La muerte en su rutina pocas veces tiene ese ensueño de emancipación blanca, casi de cine, de poema escrito en la arena para que lo lea en braille la espuma de las olas. Lo normal es que sea más bien negra y que cruja en las entrañas, en el corazón encogiéndose, en la boca seca en la que se atragantan la vida y el miedo con mustio aliento. El pasado año 1,4 millones de personas murieron de cáncer en Europa. De ellas un alto porcentaje tuvo cuidados paliativos. Toda la anestesia que facilita un puente químico que acalla el grito que emite el centro de emergencia del cerebro, en el núcleo paraventricular del tálamo, contra la amenaza de la muerte y su descarga de adrenalina. Ignoramos cuántas de ellas pensaron o pidieron, sin conseguir la colaboración de los suyos, una muerte sin tratamientos agresivos. Un momento de lucidez y consenso con familia y médicos para desertar de la aflicción y el tormento. La liberación de la que hace siglos Séneca dijo que la gran proeza es morir con honestidad, prudencia y fortaleza. De su idea se inspiró el gran historiador de la medicina clásica, Ludwig Edelstein, al certificar que a lo largo de la antigüedad mucha gente prefirió la muerte voluntaria frente a la agonía interminable, y que por ese motivo los médicos le suministraban un apropiado veneno. La cicuta como hizo Ramona Maneiro en 1988 con el tetrapléjico Ramón Sampedro. Su historia la llevó Alejandro Amenábar al cine, y en ella mostraba la misión específica que tuvieron once personas de su confianza para que ninguna fuese un delito por separado. Ocho años después Craig Ewert, con una enfermedad neuro motora degenerativa que la había condenado a vivir dependiendo de un respirador artificial, viajó a una clínica suiza en la que fue ayudado a morir por el grupo de asistencia Dignitas. La sombra de la condena planeó sobre todos ellos, y a la vez propició un debate acerca de la eutanasia que nadie termina de abordar sin problemas de índole jurídica o moral que la exima de su clandestinidad.

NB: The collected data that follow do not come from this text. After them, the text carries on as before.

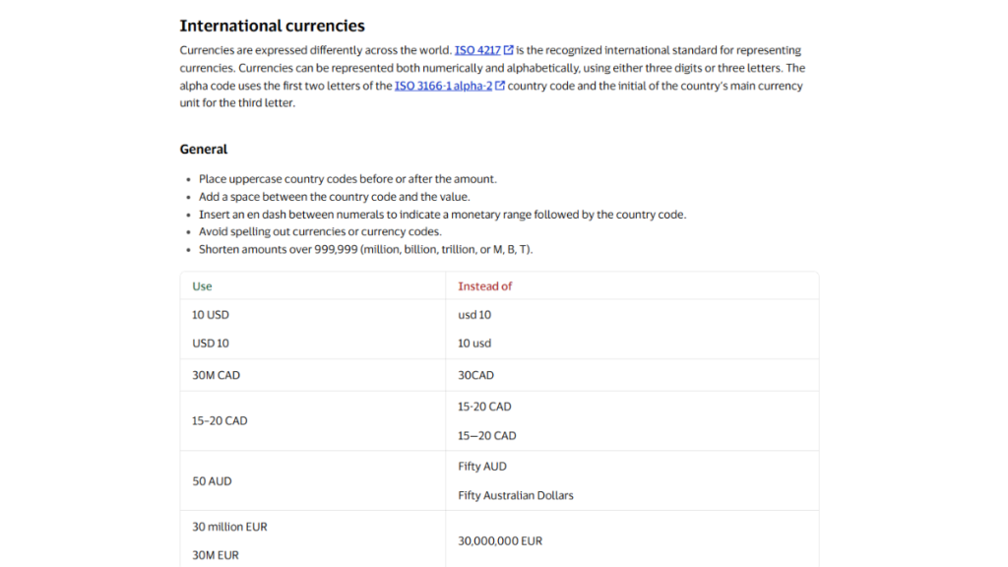Open the ISO 4217 link
The image size is (1008, 567).
(x=477, y=50)
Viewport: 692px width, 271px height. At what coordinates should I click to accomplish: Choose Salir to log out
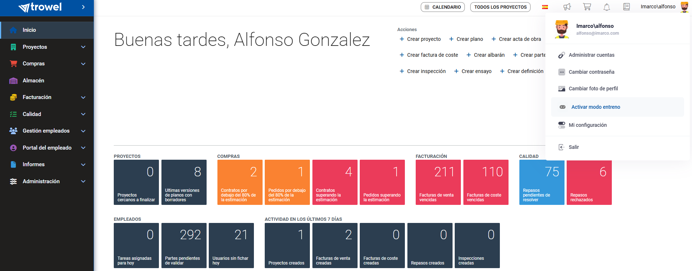[x=574, y=147]
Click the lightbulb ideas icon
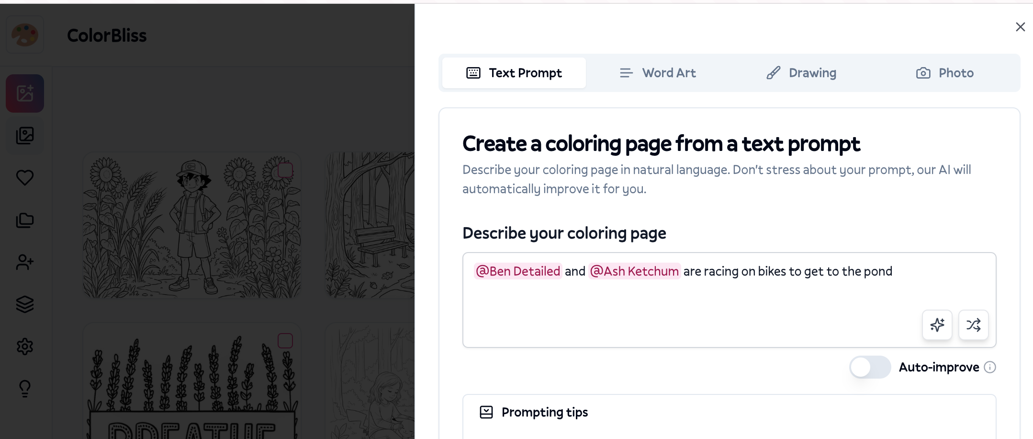 [x=25, y=389]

En nuestro país el Congreso de los Diputados ha dado esta semana el primer paso para su despenalización en casos terminales o patologías incurables, pero el PP, Ciudadanos y Vox se oponen radicalmente. También la muerte es un asunto ideológico. El debate se mantiene abierto a una reflexión seria, serena y realmente humanitaria. Muchos son los que se preguntan si la vida es un bien exclusivamente individual o está sujeto a las normas sociales. Si los familiares, los amigos y quienes tienen conocimiento y acceso a las drogas, son cuidadores o eliminadores de la tensión entre el sufrimiento de la vida y el descanso de la muerte. O por qué en lugar de la eutanasia no se acuerda poner todos los medios en la mejora de un mejor escenario para una muerte digna. Un final en el que todos estamos de acuerdo. La clave reside en la manera de alcanzarla, y es en ese sentido dónde la libertad filosófica, moral o religiosa, debe entenderse como la manera respetable con la que cada uno decide consumar su último brindis o su resistencia psicológica y sensorial.

Personalmente no quiero que ese instante lo emboce una mascarilla ni que en la garganta flote el pañuelo sedoso de la morfina. Yo quiero un beso que me sepa al amor y a la vida amándonos en la despedida. Con mi conciencia en pie -sin ganas de que ese trámite me alcance pronto, si no lo más tarde posible- y en dominio de mis facultades, reivindico en domingo público mi derecho a morirme yo y libre. Y en el instante consciente en el que la ebriedad del dolor y del vacío -que ya me extingan por dentro- defiendo mi voluntad de que me ayuden, si es que mi mano no puede ejercerlo, a marcharme tranquilo, discreto, rumbo a nada o como una burbuja de jabón y luz estallando en la risa del aire. Así entiendo la eutanasia. Un derecho a escoger entre un revólver bajo la almohada, una inyección intravenosa de Midezolam o una sustancia con la que despedirme suave, sin tener que esperar el fallo múltiple al límite el desgaste. Marcharme con el consentimiento de los míos y sin dejar de ser, capaz de despedirme con la conciencia en paz, alguna palabra en calma, y la felicidad de haber vivido tan libre como me marche, con todo un universo por delante.